In the armchair anthropologist game, Americans are the undisputed champs. The sheer conviction and depth of expertise in Mexican cuisine that these critics demonstrate is nothing short of impressive and intimidating. I was born and raised in Mexico and have lived in the United States for most of my adult life. I’ve worked in kitchens for many years, serving Mexican, American, and other kinds of food, but I would hardly call myself an authority on the authenticity of Mexican cooking, despite having been raised with it and devoting much of my culinary career to it.
Yet armchair anthropologists exhibit no such uncertainty. These self-appointed authorities wield the stamp of authenticity fearlessly when it comes to a restaurant’s handmade tortillas, cheap prices, colorful ambiance, and quaintness of the family who owns it. Little is said about the food’s taste. It’s the handmade tortilla that is seen as the pinnacle of Mexican culinary achievement, and a rustic quality is emphasized above all.
Clearly, Mexican food in the United States has an image problem, not a taste problem.
When foodie gentrification occurs, the food is spoken of only in terms of stereotypes, rather than in terms of flavor. Stereotypes, after all, are derived from commonly held notions, perhaps culled from a tourist’s view of Mexico, from films in which Puerto Rican or Spanish actors portray Mexican heroes or villains, or from shots of a tipsy Anthony Bourdain at a Oaxacan street food stand, awkwardly perched on a plastic bucket, a sweating bottle of Mexican lager or neon-colored sugar-cane soda nearby as a kindly, brown-faced abuelita quietly works over a hot comal and a stack of handmade corn tortillas. Or maybe it’s Rick Bayless rambling about the fiesta that is life in Mexico, shoving a rustic authentic dish into the camera as he insists his own version is more rustic, more traditional.
The handmade tortilla, then, has become the indelible image of everything that Mexican food is: low-tech, rustic, of humble origins, and made by humble people. Is the tortilla important in Mexico and to Mexican people? Of course it is, but it isn't everything, only a small part of a much larger whole. Why is the American taco-eating public more concerned with the pedigree of their tortillas than the average Mexican? This is perhaps the core of the authenticity debate.
It's likely that the average Mexican (in or out of Mexico) has never made a tortilla in his or her life. A sacrilege and a horror — the critics might say — to the authentic culinary traditions of Mexico!

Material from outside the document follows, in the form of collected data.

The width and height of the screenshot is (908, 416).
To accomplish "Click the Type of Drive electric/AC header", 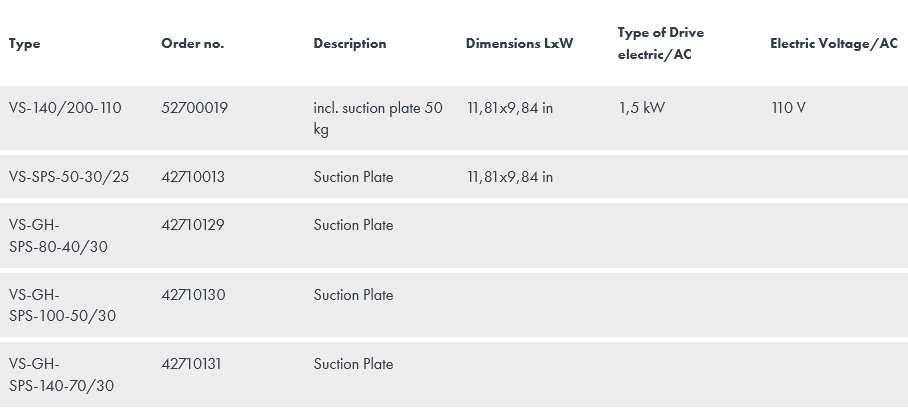I will click(660, 44).
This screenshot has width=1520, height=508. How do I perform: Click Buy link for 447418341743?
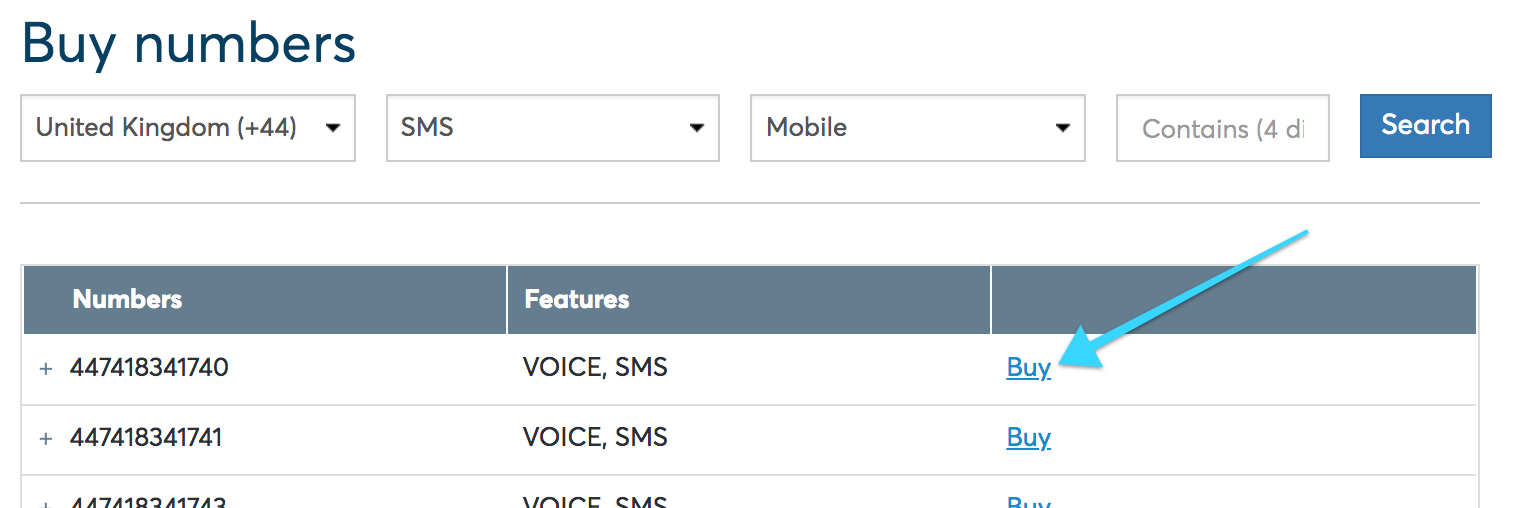click(1028, 502)
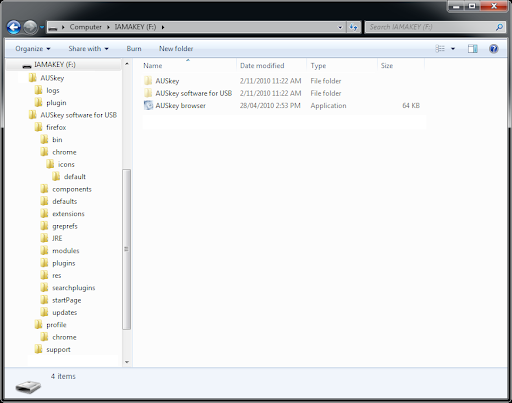Open the Organize dropdown menu
The image size is (512, 403).
[x=33, y=49]
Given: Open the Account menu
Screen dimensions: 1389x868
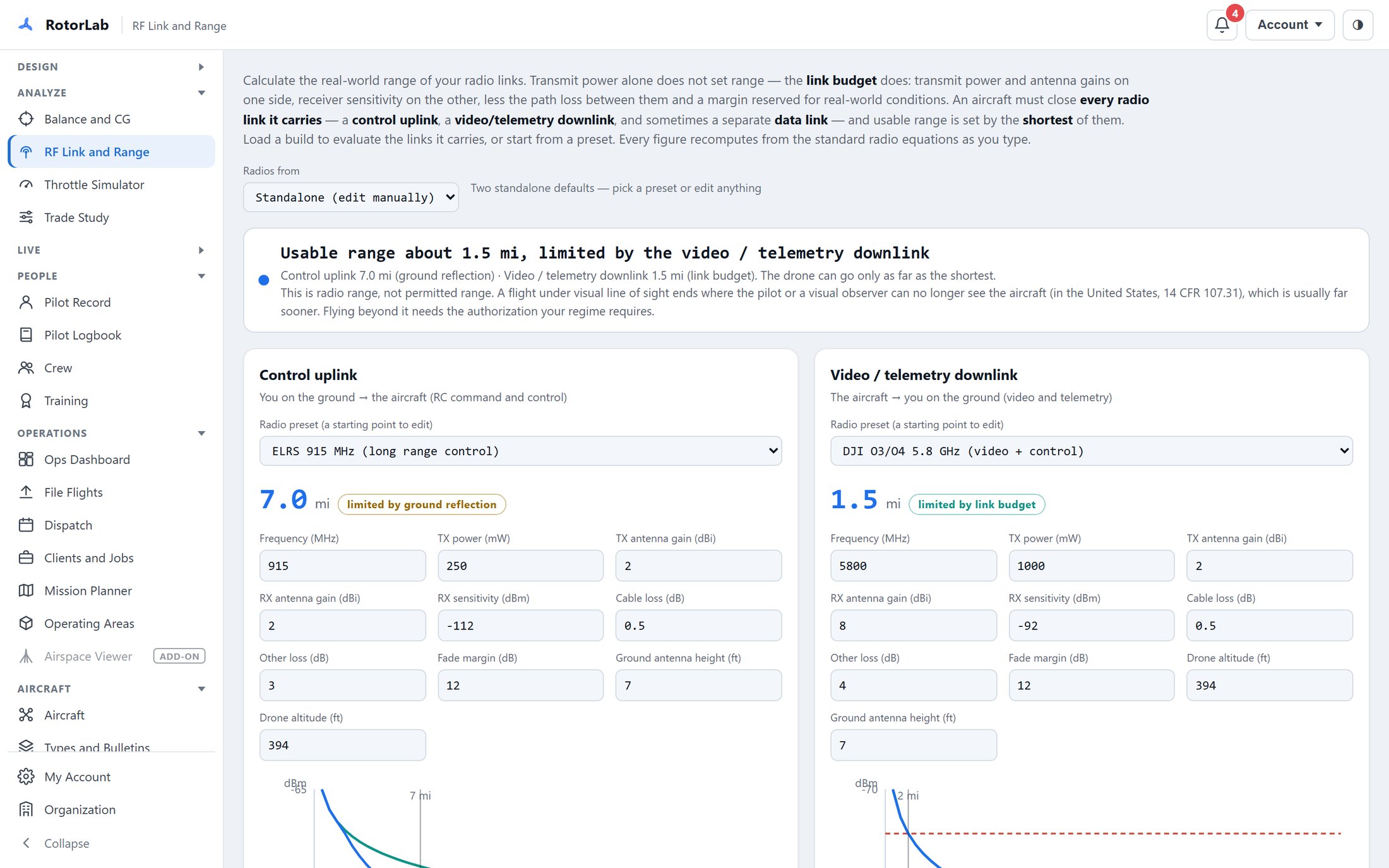Looking at the screenshot, I should [x=1289, y=25].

Yet judging the Mexican people for not hand-making tortillas is like judging the French for not home-baking baguettes. It's an exercise in cultural and culinary snobbery and nothing else.

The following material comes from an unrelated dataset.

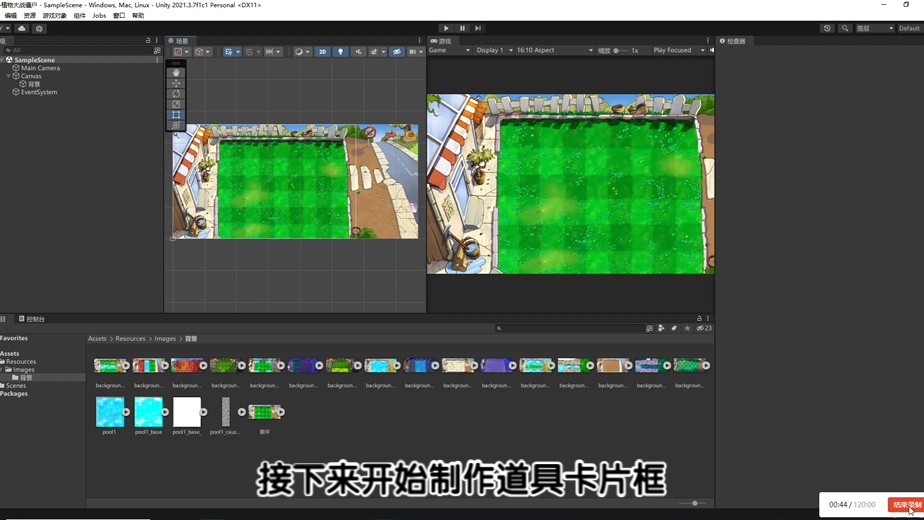Select the Rect tool in Scene view
Screen dimensions: 924x520
tap(176, 115)
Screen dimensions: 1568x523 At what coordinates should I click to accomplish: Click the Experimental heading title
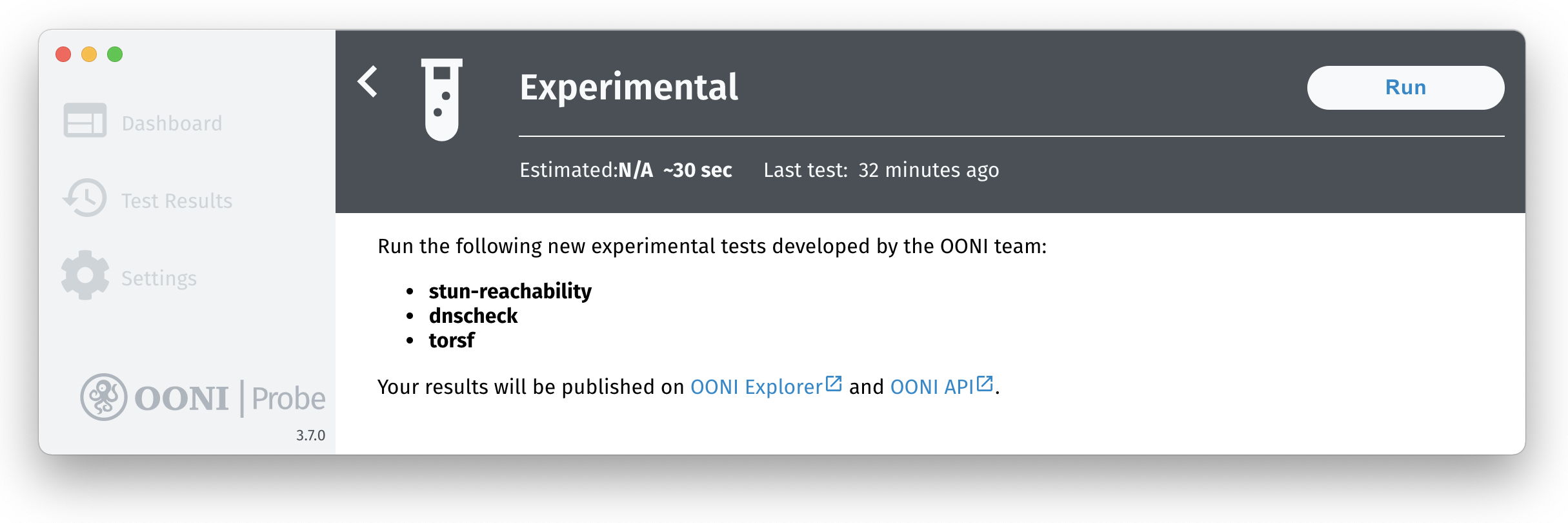point(628,87)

Making tortillas, something deeply rooted in Mexican history and culture, is still very much a part of the people, but so is taking out a warm, soft, pliable corn tortilla from its bag before leaving the tortillería and sprinkling it with coarse salt before rolling it and eating it while getting on with more pressing matters than tortilla making. If the tortilla is made of wheat flour, rather than corn, the scene plays out only slightly differently, perhaps with a rushed trip home to spread butter on the still-warm disc.

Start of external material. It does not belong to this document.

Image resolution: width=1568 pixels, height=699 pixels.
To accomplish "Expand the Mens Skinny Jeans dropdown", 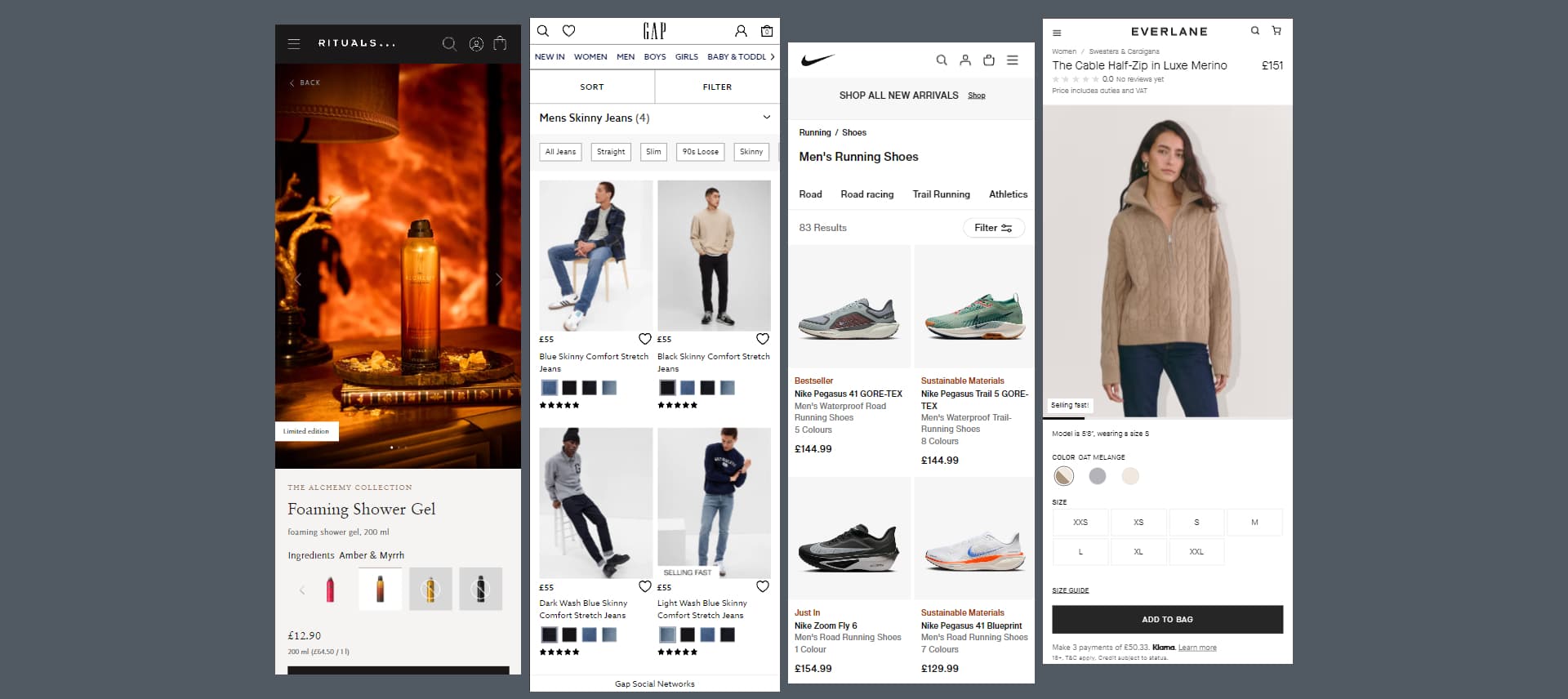I will [x=766, y=118].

Of all the thoughts crossing the mind of the average Mexican, the authenticity of this act, purchasing and eating a perfect, machine-made tortilla — made of nothing more than maíz, sal, y agua or harina, manteca, agua, y sal — is not one of them.
The authenticity argument inevitably and ridiculously veers toward the correctness of corn versus wheat tortillas. "Real tacos come on corn tortillas!" cry armchair critics. "Wheat is a European import into the Americas!" the authenticity stamp wielders might say. Indeed it is, as are cilantro and pork, yet they are two of the top ingredients and flavors associated with Mexican cuisine and rarely questioned in their authenticity.
For three generations, the women of my family have decided to leave the tortilla making to the experts: the machines. My grandmother will say she does not make tortillas, she makes cookies. And this woman has been gently enveloped by the scent of freshly heated, machine-made tortillas — a staple in her kitchen — my entire life, and I cannot imagine it being any other way.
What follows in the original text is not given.